Copy the lines starting with the line containing "Open the 博客 nav item" and going on through the line containing "(x=772, y=76)", changing nothing except that each coordinate value is shifted up by 37.

-- MATERIAL SUPPLIED start --

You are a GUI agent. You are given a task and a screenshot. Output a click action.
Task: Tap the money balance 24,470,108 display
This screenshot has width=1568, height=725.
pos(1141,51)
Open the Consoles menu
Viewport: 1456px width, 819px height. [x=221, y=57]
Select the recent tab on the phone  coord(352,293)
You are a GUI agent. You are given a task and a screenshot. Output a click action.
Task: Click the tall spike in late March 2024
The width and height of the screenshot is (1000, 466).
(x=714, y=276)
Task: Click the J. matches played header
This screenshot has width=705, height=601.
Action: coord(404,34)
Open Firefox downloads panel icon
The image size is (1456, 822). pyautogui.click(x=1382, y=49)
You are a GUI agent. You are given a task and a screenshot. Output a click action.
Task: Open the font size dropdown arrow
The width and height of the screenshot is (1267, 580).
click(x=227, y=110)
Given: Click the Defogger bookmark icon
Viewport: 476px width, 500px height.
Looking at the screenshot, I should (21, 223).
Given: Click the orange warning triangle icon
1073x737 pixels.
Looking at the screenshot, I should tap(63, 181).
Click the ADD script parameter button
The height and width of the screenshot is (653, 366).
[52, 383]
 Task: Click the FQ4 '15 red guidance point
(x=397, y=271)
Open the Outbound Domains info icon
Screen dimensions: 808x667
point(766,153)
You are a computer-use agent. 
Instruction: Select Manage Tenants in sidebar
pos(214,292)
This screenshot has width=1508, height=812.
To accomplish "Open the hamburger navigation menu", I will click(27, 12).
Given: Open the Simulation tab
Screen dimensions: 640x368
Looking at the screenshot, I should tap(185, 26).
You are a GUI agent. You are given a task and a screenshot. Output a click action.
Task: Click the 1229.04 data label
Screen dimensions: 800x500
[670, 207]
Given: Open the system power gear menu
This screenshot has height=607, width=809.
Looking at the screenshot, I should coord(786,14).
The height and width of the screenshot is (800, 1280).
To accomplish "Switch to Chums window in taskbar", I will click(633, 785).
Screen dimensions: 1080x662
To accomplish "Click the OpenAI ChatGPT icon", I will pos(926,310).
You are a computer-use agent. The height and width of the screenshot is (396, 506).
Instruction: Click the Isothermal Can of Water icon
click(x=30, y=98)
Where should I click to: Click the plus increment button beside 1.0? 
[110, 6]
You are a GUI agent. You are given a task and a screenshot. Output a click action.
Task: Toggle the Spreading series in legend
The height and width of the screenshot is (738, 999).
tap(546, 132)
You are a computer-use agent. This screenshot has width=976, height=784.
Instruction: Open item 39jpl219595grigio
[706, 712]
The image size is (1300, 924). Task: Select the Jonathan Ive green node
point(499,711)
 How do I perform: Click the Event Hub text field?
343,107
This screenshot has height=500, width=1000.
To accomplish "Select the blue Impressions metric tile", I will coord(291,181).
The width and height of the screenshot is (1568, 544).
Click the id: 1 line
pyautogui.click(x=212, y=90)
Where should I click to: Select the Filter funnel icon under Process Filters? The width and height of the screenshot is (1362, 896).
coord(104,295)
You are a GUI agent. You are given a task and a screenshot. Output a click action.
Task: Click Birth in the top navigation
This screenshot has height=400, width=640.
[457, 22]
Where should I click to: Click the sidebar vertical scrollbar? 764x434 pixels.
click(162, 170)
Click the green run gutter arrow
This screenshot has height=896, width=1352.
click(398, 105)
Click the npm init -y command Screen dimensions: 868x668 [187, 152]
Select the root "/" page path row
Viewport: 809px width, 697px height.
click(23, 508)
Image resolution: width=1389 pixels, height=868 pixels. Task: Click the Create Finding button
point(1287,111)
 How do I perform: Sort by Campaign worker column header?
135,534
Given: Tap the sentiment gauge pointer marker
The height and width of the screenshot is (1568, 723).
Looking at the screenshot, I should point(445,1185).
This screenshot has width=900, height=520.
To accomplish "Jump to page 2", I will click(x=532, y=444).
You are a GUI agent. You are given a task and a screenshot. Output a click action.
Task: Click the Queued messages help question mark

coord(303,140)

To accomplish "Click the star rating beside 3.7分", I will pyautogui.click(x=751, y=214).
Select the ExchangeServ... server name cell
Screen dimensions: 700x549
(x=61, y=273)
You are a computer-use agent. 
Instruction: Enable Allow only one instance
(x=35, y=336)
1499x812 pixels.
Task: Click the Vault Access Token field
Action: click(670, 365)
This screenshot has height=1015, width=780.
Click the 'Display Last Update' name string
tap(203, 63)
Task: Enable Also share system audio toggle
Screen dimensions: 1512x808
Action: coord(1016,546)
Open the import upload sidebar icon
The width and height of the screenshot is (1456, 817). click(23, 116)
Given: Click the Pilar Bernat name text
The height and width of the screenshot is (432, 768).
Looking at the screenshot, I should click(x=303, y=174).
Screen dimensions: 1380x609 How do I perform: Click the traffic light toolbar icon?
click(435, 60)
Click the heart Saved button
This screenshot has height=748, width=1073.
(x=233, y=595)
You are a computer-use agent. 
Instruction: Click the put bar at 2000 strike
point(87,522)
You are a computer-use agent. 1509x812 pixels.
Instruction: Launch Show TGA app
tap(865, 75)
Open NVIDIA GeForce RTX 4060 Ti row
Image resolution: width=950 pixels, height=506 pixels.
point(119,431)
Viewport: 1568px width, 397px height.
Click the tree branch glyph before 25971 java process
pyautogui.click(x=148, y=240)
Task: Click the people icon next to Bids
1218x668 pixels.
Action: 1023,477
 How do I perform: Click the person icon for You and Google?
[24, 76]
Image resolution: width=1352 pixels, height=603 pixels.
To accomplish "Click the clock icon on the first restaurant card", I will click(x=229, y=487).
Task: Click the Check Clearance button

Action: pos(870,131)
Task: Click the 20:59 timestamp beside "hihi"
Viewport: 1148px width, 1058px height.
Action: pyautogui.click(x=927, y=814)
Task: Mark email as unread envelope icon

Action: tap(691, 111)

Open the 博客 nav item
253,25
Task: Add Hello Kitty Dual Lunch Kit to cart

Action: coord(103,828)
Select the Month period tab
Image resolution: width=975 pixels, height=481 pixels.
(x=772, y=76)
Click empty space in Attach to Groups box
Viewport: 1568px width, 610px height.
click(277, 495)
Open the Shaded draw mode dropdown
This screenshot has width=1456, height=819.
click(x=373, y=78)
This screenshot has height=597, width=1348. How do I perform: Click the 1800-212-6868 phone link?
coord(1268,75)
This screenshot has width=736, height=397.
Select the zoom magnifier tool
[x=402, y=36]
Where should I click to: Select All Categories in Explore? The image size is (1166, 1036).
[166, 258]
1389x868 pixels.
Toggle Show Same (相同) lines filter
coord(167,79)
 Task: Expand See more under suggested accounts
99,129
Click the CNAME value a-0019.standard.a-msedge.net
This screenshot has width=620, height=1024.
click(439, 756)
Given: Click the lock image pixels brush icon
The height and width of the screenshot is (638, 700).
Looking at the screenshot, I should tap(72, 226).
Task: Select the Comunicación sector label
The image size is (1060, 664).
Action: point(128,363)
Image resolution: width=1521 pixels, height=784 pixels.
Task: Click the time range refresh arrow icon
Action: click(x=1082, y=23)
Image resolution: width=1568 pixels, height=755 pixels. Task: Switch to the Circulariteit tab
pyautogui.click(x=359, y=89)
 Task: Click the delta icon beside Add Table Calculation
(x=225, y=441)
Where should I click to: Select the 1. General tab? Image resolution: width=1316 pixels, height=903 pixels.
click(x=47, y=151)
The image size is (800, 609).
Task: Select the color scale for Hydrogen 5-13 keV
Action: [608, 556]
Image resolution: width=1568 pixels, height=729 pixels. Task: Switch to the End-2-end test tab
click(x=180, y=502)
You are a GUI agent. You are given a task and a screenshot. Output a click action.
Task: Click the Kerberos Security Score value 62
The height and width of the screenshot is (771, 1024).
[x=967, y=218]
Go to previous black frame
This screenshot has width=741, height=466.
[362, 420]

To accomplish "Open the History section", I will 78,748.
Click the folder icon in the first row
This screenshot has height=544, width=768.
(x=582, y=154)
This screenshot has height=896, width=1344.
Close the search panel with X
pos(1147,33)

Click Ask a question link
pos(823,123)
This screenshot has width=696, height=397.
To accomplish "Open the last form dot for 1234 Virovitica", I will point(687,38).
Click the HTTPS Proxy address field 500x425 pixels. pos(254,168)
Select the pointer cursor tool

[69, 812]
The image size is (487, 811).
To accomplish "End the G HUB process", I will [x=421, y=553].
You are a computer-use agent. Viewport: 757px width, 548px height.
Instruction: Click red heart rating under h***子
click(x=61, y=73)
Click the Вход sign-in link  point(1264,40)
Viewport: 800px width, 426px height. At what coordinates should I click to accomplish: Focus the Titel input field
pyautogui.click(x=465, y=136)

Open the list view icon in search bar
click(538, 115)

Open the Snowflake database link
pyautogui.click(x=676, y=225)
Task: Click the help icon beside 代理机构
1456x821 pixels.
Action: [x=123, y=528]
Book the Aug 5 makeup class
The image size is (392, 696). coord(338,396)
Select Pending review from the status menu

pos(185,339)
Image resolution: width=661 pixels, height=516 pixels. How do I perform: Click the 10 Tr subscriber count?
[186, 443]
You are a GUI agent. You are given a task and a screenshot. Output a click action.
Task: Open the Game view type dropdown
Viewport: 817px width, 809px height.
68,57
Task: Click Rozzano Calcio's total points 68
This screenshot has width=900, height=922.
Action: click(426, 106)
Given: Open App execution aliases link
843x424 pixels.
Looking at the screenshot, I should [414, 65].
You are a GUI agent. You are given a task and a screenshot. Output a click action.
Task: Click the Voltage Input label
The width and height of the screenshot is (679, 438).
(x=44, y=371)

-- MATERIAL SUPPLIED end --

* **RESPONSE TO THE EXERCISE**
Open the 博客 nav item
290,62
Task: Add Hello Kitty Dual Lunch Kit to cart

Action: coord(140,865)
Select the Month period tab
Image resolution: width=975 pixels, height=481 pixels.
(x=809, y=113)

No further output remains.